- [Work request 1]:
Decide whether each statement below agrees with the gig review. For each, answer yes or no and quote the words of the gig review that decide it.
(a) A steward sorted out guitarist Ben's set-list for Logan before the encores were over.
(b) The drive home got them back well after midnight.
(c) The writer rated the other gig above the one in Oxford.
- [Work request 2]:
Repeat the gig review word for word, from "We’d had some" up to and including "shade before midnight.".

We’d had some friendly stewarding during the set – the crew supervisor escorting Logan through the sardine squeeze to the loo, bringing him back through backstage, as even he couldn’t find a way through the crush! – and this continued afterwards, another steward organising guitarist Ben’s set-list for Logan, even before the encores had concluded! Mindful of the 20+ minute hike back to the car, we then set off pretty promptly, Logan buzzing about tonight’s show, before an entertaining drive home chatting about roadkill and ankylosauri (!) got us home a shade before midnight.
A couple of brilliant gigs then, Oxford shading it for me, despite the parking-mare and crazy sardine-like conditions. Either way, this was confirmation that Frank Turner, for me, is just about the best the UK has to offer right now. Very Special Indeed, no doubt; budge up, The Hold Steady and Nada Surf, you’ve now got some Frank-shaped company on the Top Table of Rock!

- [Entries supplied]:
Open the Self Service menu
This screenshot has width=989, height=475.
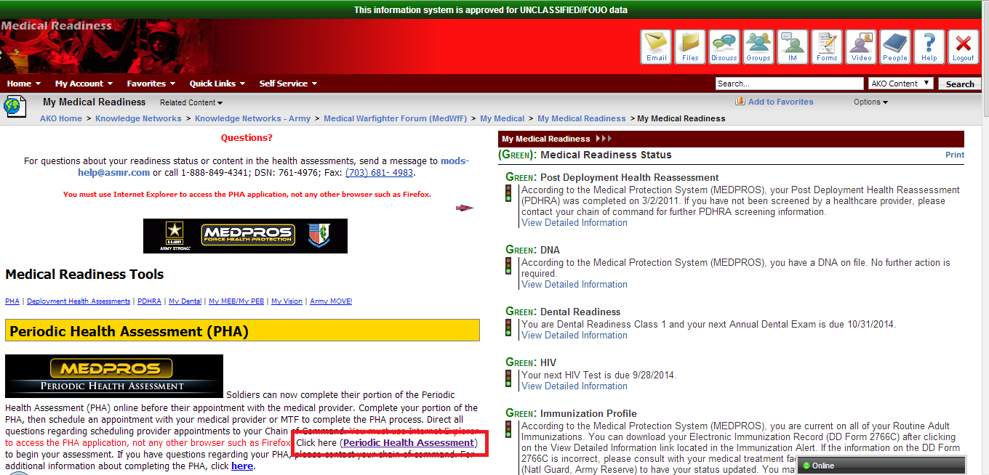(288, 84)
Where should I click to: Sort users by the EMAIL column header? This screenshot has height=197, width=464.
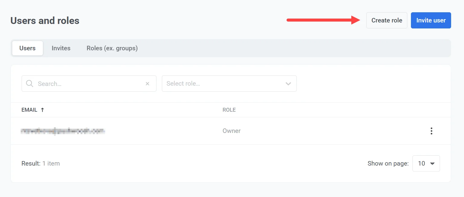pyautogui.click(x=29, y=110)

- [Task output 1]:
(a) Yes: "another steward organising guitarist Ben’s set-list for Logan, even before the encores had concluded!"
(b) No: "got us home a shade before midnight."
(c) No: "Oxford shading it for me"

- [Task output 2]:
We’d had some friendly stewarding during the set – the crew supervisor escorting Logan through the sardine squeeze to the loo, bringing him back through backstage, as even he couldn’t find a way through the crush! – and this continued afterwards, another steward organising guitarist Ben’s set-list for Logan, even before the encores had concluded! Mindful of the 20+ minute hike back to the car, we then set off pretty promptly, Logan buzzing about tonight’s show, before an entertaining drive home chatting about roadkill and ankylosauri (!) got us home a shade before midnight.